**TEXTAUSZUG:**
Weilheim und Umgebung

In der Freiheit der Berge

Neuanfang Die Familie Hägele aus Neidlingen bricht alle Zelte in der Region ab und bewirtet künftig in einer Berghütte in Österreich Wanderer. Viele kannten die Hägeles von den Wochenmärkten. Von Heike Siegemund

Die Familie Hägele vor ihrem Verkaufsstand in Neidlingen: Mittlerweile sind Elfi und Armin Hägele mit Töchterchen Emma bereits n
Die Familie Hägele vor ihrem Verkaufsstand in Neidlingen: Mittlerweile sind Elfi und Armin Hägele mit Töchterchen Emma bereits nach Österreich ausgewandert. Die 13-jährige Stefanie zieht später nach.Fotos: Heike Siegemund/privat

Alle Zelte abbrechen, nochmals ganz von vorn beginnen und auf eine Berghütte auswandern: In der Hektik des Alltags treibt dieser Gedanke viele um, doch nur wenige wagen letztlich diesen Schritt. Die Familie Hägele aus Neidlingen tut genau das: Elfi und Armin Hägele ziehen mit ihren beiden Kindern auf eine Berghütte in 1 466 Metern Höhe im österreichischen Lechtal. In der urigen „Sulzlalm“ im Sulzeltal bewirtet das Ehepaar künftig Wanderer und Ausflügler mit Tiroler Spezialitäten.

Die Hägeles sind keine Unbekannten in der Region: Viele kannten und schätzten sie wegen ihrer Landwirtschaft, mit Kartoffel, Obst- und Weinbau. Auf drei Wochenmärkten verkauften sie Obst, Gemüse, selbst gemachte Fruchtaufstriche, Destillate und mehr: in Nellingen, in Bad Ditzenbach und im Bad Überkinger Ortsteil Hausen. Außerdem boten sie ihre Waren jeden Samstag in Neidlingen an und bewirteten so manches Hochzeitsfest in ihrem Heimatort. Nun also der Schlussstrich, der viele schockiert - zumal die Entscheidung sehr spontan fiel: Mitte April informierten die Hägeles ihre Wochenmarkt-Kunden; schon Anfang Mai machte sich die Neidlinger Familie auf in die Alpenrepublik.

Dort erwartet sie kein Luxus: Elfi und Armin Hägele teilen sich mit ihren drei und 13 Jahre alten Töchtern Emma und Stefanie ein Schlafzimmer. Außer Bad und Toi­lette gibt es keine weiteren Privaträume. Zum Kochen und Essen nutzen die Hägeles die Küche und den Gastraum der „Sulzlalm“, die innen bis zu 35 und außen bis zu 200 Personen Platz bietet. „Wir sind Wohnen auf engem Raum gewohnt“, winkt Elfi Hägele schmunzelnd ab. In ihrer früheren Dachgeschosswohnung in Neidlingen hatte die Familie 56 Quadratmeter Wohnfläche zur Verfügung - jetzt muss sie noch enger zusammenrücken. Doch die Hägeles freuen sich auf ihr neues Leben. „Ich werde schaukeln und mit dem Hund spielen“, sagt die kleine Emma begeistert. Auch ihre Schwester Stefanie ist gespannt: Einziger Wermutstropfen sei, dass es auf der Alm kein Wlan gibt, meint die 13-Jährige, die Anfang Mai noch nicht mit ihren Eltern und ihrer Schwester mitreiste: Bis zu den Sommerferien wohnt sie bei ihrer Patentante in Neidlingen; zum neuen Schuljahr besucht sie dann eine österreichische Schule.

**DATENZEILEN:**
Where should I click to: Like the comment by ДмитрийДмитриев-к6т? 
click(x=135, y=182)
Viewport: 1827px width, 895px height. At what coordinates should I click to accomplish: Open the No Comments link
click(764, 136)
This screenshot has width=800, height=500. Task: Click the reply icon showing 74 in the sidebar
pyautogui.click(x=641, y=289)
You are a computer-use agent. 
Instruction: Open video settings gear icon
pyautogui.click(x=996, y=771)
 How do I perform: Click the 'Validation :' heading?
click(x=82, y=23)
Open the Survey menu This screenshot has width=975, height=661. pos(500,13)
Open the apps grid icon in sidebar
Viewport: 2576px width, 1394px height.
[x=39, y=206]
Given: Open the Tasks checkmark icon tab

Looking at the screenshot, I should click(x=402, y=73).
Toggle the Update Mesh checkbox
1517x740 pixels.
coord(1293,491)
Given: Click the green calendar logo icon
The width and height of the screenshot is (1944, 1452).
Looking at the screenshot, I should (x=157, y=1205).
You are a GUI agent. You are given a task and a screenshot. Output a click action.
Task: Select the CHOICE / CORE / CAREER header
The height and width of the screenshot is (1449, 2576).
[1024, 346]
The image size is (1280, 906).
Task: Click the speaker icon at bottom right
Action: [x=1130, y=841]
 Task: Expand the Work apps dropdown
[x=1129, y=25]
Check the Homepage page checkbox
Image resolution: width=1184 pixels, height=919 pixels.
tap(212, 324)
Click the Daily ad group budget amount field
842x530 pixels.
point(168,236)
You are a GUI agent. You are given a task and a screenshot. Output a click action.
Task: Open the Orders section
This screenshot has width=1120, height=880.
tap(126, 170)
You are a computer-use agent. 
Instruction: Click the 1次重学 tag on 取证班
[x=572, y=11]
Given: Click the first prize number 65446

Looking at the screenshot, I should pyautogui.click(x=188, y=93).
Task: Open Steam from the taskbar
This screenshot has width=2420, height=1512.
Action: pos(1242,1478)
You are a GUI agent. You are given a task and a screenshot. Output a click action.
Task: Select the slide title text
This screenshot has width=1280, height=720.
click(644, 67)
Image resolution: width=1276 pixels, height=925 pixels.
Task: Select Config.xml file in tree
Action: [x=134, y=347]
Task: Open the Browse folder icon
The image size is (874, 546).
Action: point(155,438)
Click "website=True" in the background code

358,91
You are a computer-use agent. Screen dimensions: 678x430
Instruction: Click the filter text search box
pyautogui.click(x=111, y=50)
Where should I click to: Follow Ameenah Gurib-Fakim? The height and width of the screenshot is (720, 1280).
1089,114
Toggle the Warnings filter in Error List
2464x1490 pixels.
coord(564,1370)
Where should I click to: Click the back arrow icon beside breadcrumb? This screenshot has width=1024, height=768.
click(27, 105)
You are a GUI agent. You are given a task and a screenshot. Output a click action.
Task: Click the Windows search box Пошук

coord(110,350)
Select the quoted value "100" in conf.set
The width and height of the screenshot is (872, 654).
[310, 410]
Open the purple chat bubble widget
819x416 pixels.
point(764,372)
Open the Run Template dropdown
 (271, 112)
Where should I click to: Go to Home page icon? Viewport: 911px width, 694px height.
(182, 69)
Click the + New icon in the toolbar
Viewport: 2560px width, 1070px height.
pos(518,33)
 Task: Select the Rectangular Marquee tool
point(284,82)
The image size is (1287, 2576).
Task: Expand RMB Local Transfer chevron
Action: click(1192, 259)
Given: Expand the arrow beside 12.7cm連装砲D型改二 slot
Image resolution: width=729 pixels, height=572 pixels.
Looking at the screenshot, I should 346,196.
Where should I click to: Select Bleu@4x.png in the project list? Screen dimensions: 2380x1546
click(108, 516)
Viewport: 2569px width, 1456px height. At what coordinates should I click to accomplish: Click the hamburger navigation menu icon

**ARBEITSAUFTRÄGE:**
1: Zitiere aus dem Artikel über die Familie Hägele den Abschnitt zwischen „Die Hägeles sind“ und „in die Alpenrepublik.“, beide eingeschlossen.
2: Auf welcher Höhe liegt laut dem Artikel über die Familie Hägele die Berghütte, auf die die Familie zieht?

**ANTWORTEN:**
1:
Die Hägeles sind keine Unbekannten in der Region: Viele kannten und schätzten sie wegen ihrer Landwirtschaft, mit Kartoffel, Obst- und Weinbau. Auf drei Wochenmärkten verkauften sie Obst, Gemüse, selbst gemachte Fruchtaufstriche, Destillate und mehr: in Nellingen, in Bad Ditzenbach und im Bad Überkinger Ortsteil Hausen. Außerdem boten sie ihre Waren jeden Samstag in Neidlingen an und bewirteten so manches Hochzeitsfest in ihrem Heimatort. Nun also der Schlussstrich, der viele schockiert - zumal die Entscheidung sehr spontan fiel: Mitte April informierten die Hägeles ihre Wochenmarkt-Kunden; schon Anfang Mai machte sich die Neidlinger Familie auf in die Alpenrepublik.

2: Auf 1 466 Metern Höhe im österreichischen Lechtal.